_TASK DIRECTIONS_:
Without changing a single word, write out every entry.

........

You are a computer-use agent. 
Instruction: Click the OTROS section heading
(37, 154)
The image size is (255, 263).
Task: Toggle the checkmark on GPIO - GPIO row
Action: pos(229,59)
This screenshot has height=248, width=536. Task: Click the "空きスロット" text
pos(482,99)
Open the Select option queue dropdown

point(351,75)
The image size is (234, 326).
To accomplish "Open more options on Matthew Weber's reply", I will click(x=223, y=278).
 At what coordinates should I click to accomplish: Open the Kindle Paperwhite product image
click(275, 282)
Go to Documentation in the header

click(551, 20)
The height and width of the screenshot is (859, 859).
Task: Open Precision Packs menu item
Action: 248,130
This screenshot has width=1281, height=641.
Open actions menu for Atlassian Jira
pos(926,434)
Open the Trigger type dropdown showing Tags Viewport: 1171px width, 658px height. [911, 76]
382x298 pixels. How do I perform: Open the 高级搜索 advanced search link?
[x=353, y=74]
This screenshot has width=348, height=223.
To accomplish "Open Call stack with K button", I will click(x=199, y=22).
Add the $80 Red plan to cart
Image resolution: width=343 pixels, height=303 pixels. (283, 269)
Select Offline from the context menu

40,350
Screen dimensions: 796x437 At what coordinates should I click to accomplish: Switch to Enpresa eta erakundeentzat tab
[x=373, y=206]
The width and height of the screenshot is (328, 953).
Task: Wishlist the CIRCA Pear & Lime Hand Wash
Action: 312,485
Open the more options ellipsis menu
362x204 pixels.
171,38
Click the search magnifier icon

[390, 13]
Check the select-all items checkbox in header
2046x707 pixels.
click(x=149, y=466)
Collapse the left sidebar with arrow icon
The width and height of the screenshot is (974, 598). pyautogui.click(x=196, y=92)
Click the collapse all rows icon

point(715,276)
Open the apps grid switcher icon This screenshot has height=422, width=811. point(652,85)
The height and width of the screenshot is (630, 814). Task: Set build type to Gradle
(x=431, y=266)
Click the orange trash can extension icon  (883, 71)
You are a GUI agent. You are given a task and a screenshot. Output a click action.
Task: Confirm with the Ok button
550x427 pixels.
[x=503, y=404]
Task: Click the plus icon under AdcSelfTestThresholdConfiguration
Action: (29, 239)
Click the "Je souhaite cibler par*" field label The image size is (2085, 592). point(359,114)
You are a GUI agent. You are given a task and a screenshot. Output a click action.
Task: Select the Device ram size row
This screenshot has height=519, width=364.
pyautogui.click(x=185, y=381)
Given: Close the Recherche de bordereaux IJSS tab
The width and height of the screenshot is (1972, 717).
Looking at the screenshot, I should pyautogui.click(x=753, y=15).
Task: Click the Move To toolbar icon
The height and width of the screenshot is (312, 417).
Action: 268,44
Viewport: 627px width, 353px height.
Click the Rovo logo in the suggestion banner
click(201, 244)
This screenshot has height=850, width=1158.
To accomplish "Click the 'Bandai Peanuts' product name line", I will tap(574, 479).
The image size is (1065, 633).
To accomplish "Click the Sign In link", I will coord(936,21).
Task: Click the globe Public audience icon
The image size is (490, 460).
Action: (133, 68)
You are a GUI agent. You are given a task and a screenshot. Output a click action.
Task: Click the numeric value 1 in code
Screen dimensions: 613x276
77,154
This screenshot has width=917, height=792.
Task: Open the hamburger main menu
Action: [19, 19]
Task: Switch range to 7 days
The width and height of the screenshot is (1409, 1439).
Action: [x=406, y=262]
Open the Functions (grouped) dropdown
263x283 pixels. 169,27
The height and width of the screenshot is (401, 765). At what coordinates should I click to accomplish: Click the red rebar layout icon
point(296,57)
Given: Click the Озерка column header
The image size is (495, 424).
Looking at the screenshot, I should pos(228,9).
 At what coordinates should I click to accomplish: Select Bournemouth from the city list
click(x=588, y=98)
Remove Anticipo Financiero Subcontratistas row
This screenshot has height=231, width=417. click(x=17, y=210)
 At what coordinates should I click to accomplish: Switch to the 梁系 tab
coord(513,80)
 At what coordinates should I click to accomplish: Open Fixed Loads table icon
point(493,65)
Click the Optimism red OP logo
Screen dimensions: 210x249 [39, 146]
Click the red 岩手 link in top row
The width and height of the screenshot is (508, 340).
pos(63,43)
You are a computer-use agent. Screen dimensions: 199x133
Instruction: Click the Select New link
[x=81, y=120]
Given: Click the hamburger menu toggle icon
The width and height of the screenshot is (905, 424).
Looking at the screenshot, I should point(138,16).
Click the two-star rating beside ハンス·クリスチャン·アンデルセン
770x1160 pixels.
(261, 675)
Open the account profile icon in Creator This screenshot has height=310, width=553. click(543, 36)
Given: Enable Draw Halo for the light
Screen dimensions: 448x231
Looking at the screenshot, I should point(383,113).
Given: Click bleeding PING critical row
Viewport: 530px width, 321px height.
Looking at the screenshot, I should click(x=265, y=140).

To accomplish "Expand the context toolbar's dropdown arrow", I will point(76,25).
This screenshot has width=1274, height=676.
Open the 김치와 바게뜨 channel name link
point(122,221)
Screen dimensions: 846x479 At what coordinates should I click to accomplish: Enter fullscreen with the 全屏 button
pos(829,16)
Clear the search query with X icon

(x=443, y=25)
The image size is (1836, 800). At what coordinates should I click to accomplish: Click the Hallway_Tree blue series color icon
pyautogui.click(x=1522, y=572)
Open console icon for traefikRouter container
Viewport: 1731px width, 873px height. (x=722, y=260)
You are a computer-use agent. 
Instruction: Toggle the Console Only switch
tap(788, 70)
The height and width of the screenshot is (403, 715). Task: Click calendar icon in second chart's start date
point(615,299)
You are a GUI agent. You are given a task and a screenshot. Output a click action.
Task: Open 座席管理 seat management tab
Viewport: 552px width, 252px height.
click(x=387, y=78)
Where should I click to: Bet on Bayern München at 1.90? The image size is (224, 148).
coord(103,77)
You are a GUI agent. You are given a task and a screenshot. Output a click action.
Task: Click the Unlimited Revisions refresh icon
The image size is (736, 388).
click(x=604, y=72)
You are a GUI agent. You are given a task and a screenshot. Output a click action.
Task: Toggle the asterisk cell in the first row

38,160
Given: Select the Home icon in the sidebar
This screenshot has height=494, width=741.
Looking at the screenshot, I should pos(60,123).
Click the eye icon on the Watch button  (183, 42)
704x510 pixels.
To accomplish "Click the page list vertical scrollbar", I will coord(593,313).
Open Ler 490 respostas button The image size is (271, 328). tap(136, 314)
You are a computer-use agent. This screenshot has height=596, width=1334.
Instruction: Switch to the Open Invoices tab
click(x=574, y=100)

........

_RESULT BELOW_:
You are a computer-use agent. 
Instruction: Click the OTROS section heading
(37, 154)
The image size is (255, 263).
Task: Toggle the checkmark on GPIO - GPIO row
Action: pos(229,59)
This screenshot has height=248, width=536. Task: Click the "空きスロット" text
pos(482,99)
Open the Select option queue dropdown

point(351,75)
The image size is (234, 326).
To accomplish "Open more options on Matthew Weber's reply", I will click(x=223, y=278).
 At what coordinates should I click to accomplish: Open the Kindle Paperwhite product image
click(275, 282)
Go to Documentation in the header

click(551, 20)
The height and width of the screenshot is (859, 859).
Task: Open Precision Packs menu item
Action: 248,130
This screenshot has width=1281, height=641.
Open actions menu for Atlassian Jira
pos(926,434)
Open the Trigger type dropdown showing Tags Viewport: 1171px width, 658px height. [911, 76]
382x298 pixels. How do I perform: Open the 高级搜索 advanced search link?
[x=353, y=74]
This screenshot has width=348, height=223.
To accomplish "Open Call stack with K button", I will click(x=199, y=22).
Add the $80 Red plan to cart
Image resolution: width=343 pixels, height=303 pixels. (283, 269)
Select Offline from the context menu

40,350
Screen dimensions: 796x437 At what coordinates should I click to accomplish: Switch to Enpresa eta erakundeentzat tab
[x=373, y=206]
The width and height of the screenshot is (328, 953).
Task: Wishlist the CIRCA Pear & Lime Hand Wash
Action: 312,485
Open the more options ellipsis menu
362x204 pixels.
171,38
Click the search magnifier icon

[390, 13]
Check the select-all items checkbox in header
2046x707 pixels.
click(x=149, y=466)
Collapse the left sidebar with arrow icon
The width and height of the screenshot is (974, 598). pyautogui.click(x=196, y=92)
Click the collapse all rows icon

point(715,276)
Open the apps grid switcher icon This screenshot has height=422, width=811. point(652,85)
The height and width of the screenshot is (630, 814). Task: Set build type to Gradle
(x=431, y=266)
Click the orange trash can extension icon  (883, 71)
You are a GUI agent. You are given a task and a screenshot. Output a click action.
Task: Confirm with the Ok button
550x427 pixels.
[x=503, y=404]
Task: Click the plus icon under AdcSelfTestThresholdConfiguration
Action: (29, 239)
Click the "Je souhaite cibler par*" field label The image size is (2085, 592). point(359,114)
You are a GUI agent. You are given a task and a screenshot. Output a click action.
Task: Select the Device ram size row
This screenshot has height=519, width=364.
pyautogui.click(x=185, y=381)
Given: Close the Recherche de bordereaux IJSS tab
The width and height of the screenshot is (1972, 717).
Looking at the screenshot, I should pyautogui.click(x=753, y=15).
Task: Click the Move To toolbar icon
The height and width of the screenshot is (312, 417).
Action: 268,44
Viewport: 627px width, 353px height.
Click the Rovo logo in the suggestion banner
click(201, 244)
This screenshot has height=850, width=1158.
To accomplish "Click the 'Bandai Peanuts' product name line", I will tap(574, 479).
The image size is (1065, 633).
To accomplish "Click the Sign In link", I will coord(936,21).
Task: Click the globe Public audience icon
The image size is (490, 460).
Action: (133, 68)
You are a GUI agent. You are given a task and a screenshot. Output a click action.
Task: Click the numeric value 1 in code
Screen dimensions: 613x276
77,154
This screenshot has width=917, height=792.
Task: Open the hamburger main menu
Action: [19, 19]
Task: Switch range to 7 days
The width and height of the screenshot is (1409, 1439).
Action: [x=406, y=262]
Open the Functions (grouped) dropdown
263x283 pixels. 169,27
The height and width of the screenshot is (401, 765). At what coordinates should I click to accomplish: Click the red rebar layout icon
point(296,57)
Given: Click the Озерка column header
The image size is (495, 424).
Looking at the screenshot, I should pos(228,9).
 At what coordinates should I click to accomplish: Select Bournemouth from the city list
click(x=588, y=98)
Remove Anticipo Financiero Subcontratistas row
This screenshot has height=231, width=417. click(x=17, y=210)
 At what coordinates should I click to accomplish: Switch to the 梁系 tab
coord(513,80)
 At what coordinates should I click to accomplish: Open Fixed Loads table icon
point(493,65)
Click the Optimism red OP logo
Screen dimensions: 210x249 [39, 146]
Click the red 岩手 link in top row
The width and height of the screenshot is (508, 340).
pos(63,43)
You are a computer-use agent. Screen dimensions: 199x133
Instruction: Click the Select New link
[x=81, y=120]
Given: Click the hamburger menu toggle icon
The width and height of the screenshot is (905, 424).
Looking at the screenshot, I should point(138,16).
Click the two-star rating beside ハンス·クリスチャン·アンデルセン
770x1160 pixels.
(261, 675)
Open the account profile icon in Creator This screenshot has height=310, width=553. click(543, 36)
Given: Enable Draw Halo for the light
Screen dimensions: 448x231
Looking at the screenshot, I should point(383,113).
Given: Click bleeding PING critical row
Viewport: 530px width, 321px height.
Looking at the screenshot, I should click(x=265, y=140).

To accomplish "Expand the context toolbar's dropdown arrow", I will point(76,25).
This screenshot has width=1274, height=676.
Open the 김치와 바게뜨 channel name link
point(122,221)
Screen dimensions: 846x479 At what coordinates should I click to accomplish: Enter fullscreen with the 全屏 button
pos(829,16)
Clear the search query with X icon

(x=443, y=25)
The image size is (1836, 800). At what coordinates should I click to accomplish: Click the Hallway_Tree blue series color icon
pyautogui.click(x=1522, y=572)
Open console icon for traefikRouter container
Viewport: 1731px width, 873px height. (x=722, y=260)
You are a computer-use agent. 
Instruction: Toggle the Console Only switch
tap(788, 70)
The height and width of the screenshot is (403, 715). Task: Click calendar icon in second chart's start date
point(615,299)
You are a GUI agent. You are given a task and a screenshot. Output a click action.
Task: Open 座席管理 seat management tab
Viewport: 552px width, 252px height.
click(x=387, y=78)
Where should I click to: Bet on Bayern München at 1.90? The image size is (224, 148).
coord(103,77)
You are a GUI agent. You are given a task and a screenshot. Output a click action.
Task: Click the Unlimited Revisions refresh icon
The image size is (736, 388).
click(x=604, y=72)
You are a GUI agent. You are given a task and a screenshot. Output a click action.
Task: Toggle the asterisk cell in the first row

38,160
Given: Select the Home icon in the sidebar
This screenshot has height=494, width=741.
Looking at the screenshot, I should pos(60,123).
Click the eye icon on the Watch button  (183, 42)
704x510 pixels.
To accomplish "Click the page list vertical scrollbar", I will coord(593,313).
Open Ler 490 respostas button The image size is (271, 328). tap(136, 314)
You are a computer-use agent. This screenshot has height=596, width=1334.
Instruction: Switch to the Open Invoices tab
click(x=574, y=100)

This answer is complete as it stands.